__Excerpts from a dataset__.
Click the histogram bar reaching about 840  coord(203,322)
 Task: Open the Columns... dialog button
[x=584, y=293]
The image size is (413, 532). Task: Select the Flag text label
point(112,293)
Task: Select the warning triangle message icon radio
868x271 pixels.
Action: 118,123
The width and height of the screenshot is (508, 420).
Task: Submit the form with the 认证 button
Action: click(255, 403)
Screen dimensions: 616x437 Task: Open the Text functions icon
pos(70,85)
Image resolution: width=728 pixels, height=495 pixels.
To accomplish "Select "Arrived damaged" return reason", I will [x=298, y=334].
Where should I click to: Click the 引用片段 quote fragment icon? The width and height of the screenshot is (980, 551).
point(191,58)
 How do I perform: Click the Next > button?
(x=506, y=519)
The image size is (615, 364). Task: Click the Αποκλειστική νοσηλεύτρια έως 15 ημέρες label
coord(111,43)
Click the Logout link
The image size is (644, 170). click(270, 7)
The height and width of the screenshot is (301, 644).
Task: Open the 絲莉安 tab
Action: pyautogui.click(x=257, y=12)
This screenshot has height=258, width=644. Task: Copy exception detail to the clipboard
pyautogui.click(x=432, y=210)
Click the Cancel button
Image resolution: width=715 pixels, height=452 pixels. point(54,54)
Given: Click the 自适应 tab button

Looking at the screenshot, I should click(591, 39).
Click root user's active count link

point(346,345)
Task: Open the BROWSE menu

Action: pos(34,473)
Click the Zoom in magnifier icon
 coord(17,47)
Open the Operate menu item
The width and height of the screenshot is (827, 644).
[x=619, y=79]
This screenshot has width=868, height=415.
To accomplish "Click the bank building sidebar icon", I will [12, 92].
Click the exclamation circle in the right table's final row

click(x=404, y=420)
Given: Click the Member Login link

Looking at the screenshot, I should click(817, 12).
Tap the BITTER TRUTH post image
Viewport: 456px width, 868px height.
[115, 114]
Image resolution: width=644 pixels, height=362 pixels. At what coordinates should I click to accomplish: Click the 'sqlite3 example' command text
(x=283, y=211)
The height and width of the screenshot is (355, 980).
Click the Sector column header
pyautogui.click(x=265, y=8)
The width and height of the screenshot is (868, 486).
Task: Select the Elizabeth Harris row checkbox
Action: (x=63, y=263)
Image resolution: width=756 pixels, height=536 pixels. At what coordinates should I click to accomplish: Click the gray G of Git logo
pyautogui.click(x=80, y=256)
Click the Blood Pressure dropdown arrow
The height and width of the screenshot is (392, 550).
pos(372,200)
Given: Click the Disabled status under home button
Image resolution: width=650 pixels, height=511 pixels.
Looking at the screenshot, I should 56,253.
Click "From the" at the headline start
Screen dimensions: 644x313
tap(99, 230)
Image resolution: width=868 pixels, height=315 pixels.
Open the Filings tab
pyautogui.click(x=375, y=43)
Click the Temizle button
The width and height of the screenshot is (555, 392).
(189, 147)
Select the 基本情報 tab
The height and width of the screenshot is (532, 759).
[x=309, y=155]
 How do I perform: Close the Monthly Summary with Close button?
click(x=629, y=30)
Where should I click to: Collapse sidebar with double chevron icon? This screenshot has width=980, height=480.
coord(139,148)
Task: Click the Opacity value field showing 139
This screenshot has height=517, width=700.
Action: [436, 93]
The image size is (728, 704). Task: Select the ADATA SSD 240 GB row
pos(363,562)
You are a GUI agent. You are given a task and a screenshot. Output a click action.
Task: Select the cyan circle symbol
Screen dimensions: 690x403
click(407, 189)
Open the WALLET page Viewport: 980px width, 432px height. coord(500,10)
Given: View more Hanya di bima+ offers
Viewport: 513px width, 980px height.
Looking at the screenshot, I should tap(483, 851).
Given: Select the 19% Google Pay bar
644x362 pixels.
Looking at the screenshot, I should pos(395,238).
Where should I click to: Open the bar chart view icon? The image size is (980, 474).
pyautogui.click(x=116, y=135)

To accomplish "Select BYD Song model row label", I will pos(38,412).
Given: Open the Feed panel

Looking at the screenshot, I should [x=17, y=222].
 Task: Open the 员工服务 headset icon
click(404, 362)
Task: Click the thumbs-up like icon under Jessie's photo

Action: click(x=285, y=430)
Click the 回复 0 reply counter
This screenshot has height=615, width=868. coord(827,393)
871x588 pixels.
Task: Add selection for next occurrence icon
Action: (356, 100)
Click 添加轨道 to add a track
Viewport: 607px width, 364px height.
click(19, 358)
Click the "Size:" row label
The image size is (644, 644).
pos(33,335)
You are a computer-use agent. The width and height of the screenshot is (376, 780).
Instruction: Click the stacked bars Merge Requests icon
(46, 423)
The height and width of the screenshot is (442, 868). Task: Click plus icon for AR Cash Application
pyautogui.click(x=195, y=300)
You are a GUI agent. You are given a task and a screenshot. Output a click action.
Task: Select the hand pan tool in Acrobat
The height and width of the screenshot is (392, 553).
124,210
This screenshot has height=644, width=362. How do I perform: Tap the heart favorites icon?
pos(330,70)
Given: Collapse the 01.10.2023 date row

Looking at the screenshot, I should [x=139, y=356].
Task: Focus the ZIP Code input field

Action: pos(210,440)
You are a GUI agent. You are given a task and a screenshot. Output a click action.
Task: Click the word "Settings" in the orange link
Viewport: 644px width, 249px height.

__Exercise__. After locating the line that contains "Image resolution: width=728", please copy exactly every line from the start of the records through it, and nothing else.

__Exercise result__.
Click the histogram bar reaching about 840  coord(203,322)
 Task: Open the Columns... dialog button
[x=584, y=293]
The image size is (413, 532). Task: Select the Flag text label
point(112,293)
Task: Select the warning triangle message icon radio
868x271 pixels.
Action: 118,123
The width and height of the screenshot is (508, 420).
Task: Submit the form with the 认证 button
Action: click(255, 403)
Screen dimensions: 616x437 Task: Open the Text functions icon
pos(70,85)
Image resolution: width=728 pixels, height=495 pixels.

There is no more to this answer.